▸ TASK DESCRIPTION
Every line of the entries with the word "agent" in it should be shown.

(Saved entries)
|---|

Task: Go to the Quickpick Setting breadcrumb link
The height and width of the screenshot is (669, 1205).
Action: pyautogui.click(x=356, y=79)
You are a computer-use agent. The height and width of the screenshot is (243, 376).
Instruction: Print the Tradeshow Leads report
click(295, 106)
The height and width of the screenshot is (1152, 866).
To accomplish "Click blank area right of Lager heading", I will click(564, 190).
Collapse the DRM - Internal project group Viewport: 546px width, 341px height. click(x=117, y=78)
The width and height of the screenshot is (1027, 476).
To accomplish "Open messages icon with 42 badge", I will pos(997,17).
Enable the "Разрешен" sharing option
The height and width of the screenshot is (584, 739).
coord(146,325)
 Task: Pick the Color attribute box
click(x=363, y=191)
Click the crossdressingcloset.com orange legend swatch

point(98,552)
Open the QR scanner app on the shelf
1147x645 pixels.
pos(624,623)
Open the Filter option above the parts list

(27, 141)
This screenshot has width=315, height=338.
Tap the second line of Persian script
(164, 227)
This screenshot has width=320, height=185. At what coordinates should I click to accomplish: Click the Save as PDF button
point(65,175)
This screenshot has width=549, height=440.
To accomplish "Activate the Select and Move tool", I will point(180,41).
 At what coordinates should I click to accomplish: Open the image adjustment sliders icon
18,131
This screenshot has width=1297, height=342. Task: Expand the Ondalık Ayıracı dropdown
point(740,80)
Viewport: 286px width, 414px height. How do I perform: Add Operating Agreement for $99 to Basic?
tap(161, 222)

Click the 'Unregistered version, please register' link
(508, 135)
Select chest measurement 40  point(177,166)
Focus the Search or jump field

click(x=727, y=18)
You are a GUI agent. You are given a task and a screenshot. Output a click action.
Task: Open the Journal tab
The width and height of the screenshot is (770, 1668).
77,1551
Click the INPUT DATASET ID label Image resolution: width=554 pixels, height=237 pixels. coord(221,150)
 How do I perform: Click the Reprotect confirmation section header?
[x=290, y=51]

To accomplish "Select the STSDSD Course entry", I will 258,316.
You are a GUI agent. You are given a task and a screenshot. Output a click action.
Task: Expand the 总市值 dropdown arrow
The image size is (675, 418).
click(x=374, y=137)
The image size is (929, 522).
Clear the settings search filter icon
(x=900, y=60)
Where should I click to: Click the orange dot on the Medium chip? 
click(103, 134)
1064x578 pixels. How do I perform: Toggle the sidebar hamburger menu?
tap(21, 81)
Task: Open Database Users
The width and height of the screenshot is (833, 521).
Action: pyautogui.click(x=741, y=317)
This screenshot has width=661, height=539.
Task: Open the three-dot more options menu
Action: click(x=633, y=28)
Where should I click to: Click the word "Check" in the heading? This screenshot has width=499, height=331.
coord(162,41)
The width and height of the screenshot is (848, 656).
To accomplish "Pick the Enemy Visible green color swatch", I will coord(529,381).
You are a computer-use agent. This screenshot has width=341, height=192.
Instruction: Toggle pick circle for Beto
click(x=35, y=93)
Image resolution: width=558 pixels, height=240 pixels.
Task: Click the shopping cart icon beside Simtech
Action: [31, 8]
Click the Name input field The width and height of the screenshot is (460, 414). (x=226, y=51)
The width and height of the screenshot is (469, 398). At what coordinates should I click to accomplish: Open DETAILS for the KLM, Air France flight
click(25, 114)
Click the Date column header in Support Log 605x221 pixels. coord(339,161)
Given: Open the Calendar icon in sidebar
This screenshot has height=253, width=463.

|---|

▸ OUTPUT FOR THIS EXERCISE
You are a computer-use agent. The height and width of the screenshot is (243, 376).
You are a GUI agent. You are given a task and a screenshot. Output a click action.
You are a GUI agent. You are given a task and a screenshot. Output a click action.
You are a computer-use agent. This screenshot has width=341, height=192.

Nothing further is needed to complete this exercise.